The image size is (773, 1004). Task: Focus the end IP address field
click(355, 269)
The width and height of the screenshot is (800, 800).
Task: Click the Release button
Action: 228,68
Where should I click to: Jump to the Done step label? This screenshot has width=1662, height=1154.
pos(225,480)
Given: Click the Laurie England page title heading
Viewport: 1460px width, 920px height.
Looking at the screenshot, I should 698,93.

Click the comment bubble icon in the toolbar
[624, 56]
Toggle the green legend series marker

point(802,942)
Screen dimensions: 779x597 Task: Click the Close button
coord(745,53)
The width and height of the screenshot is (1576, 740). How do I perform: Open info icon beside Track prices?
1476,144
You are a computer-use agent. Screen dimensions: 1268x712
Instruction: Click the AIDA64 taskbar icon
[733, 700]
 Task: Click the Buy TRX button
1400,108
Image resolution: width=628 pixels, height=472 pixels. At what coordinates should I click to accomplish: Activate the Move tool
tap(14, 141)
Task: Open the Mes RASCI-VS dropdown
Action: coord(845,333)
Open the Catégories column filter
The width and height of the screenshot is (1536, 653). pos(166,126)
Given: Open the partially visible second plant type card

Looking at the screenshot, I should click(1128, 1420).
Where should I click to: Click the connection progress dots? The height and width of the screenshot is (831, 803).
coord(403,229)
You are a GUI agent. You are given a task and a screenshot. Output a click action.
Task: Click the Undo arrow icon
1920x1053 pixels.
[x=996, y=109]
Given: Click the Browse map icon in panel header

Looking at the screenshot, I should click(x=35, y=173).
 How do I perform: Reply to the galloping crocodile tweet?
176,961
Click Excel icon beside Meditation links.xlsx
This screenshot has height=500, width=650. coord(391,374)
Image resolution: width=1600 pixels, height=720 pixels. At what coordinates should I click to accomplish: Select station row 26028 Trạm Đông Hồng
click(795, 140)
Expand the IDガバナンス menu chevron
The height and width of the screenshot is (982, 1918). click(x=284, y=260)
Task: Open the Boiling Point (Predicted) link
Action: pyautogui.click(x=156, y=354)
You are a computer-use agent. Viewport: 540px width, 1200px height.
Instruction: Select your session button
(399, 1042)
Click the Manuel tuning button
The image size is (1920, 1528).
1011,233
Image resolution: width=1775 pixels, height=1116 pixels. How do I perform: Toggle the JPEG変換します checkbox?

- - -

* WHAT IS NEEDED
May I have all of the records repeated exactly?

* TASK SOLUTION
The image size is (773, 1004). Task: Focus the end IP address field
click(355, 269)
The width and height of the screenshot is (800, 800).
Task: Click the Release button
Action: 228,68
Where should I click to: Jump to the Done step label? This screenshot has width=1662, height=1154.
pos(225,480)
Given: Click the Laurie England page title heading
Viewport: 1460px width, 920px height.
Looking at the screenshot, I should 698,93.

Click the comment bubble icon in the toolbar
[624, 56]
Toggle the green legend series marker

point(802,942)
Screen dimensions: 779x597 Task: Click the Close button
coord(745,53)
The width and height of the screenshot is (1576, 740). How do I perform: Open info icon beside Track prices?
1476,144
You are a computer-use agent. Screen dimensions: 1268x712
Instruction: Click the AIDA64 taskbar icon
[733, 700]
 Task: Click the Buy TRX button
1400,108
Image resolution: width=628 pixels, height=472 pixels. At what coordinates should I click to accomplish: Activate the Move tool
tap(14, 141)
Task: Open the Mes RASCI-VS dropdown
Action: coord(845,333)
Open the Catégories column filter
The width and height of the screenshot is (1536, 653). pos(166,126)
Given: Open the partially visible second plant type card

Looking at the screenshot, I should click(1128, 1420).
Where should I click to: Click the connection progress dots? The height and width of the screenshot is (831, 803).
coord(403,229)
You are a GUI agent. You are given a task and a screenshot. Output a click action.
Task: Click the Undo arrow icon
1920x1053 pixels.
[x=996, y=109]
Given: Click the Browse map icon in panel header

Looking at the screenshot, I should click(x=35, y=173).
 How do I perform: Reply to the galloping crocodile tweet?
176,961
Click Excel icon beside Meditation links.xlsx
This screenshot has height=500, width=650. coord(391,374)
Image resolution: width=1600 pixels, height=720 pixels. At what coordinates should I click to accomplish: Select station row 26028 Trạm Đông Hồng
click(795, 140)
Expand the IDガバナンス menu chevron
The height and width of the screenshot is (982, 1918). click(x=284, y=260)
Task: Open the Boiling Point (Predicted) link
Action: pyautogui.click(x=156, y=354)
You are a computer-use agent. Viewport: 540px width, 1200px height.
Instruction: Select your session button
(399, 1042)
Click the Manuel tuning button
The image size is (1920, 1528).
1011,233
Image resolution: width=1775 pixels, height=1116 pixels. How do I perform: Toggle the JPEG変換します checkbox?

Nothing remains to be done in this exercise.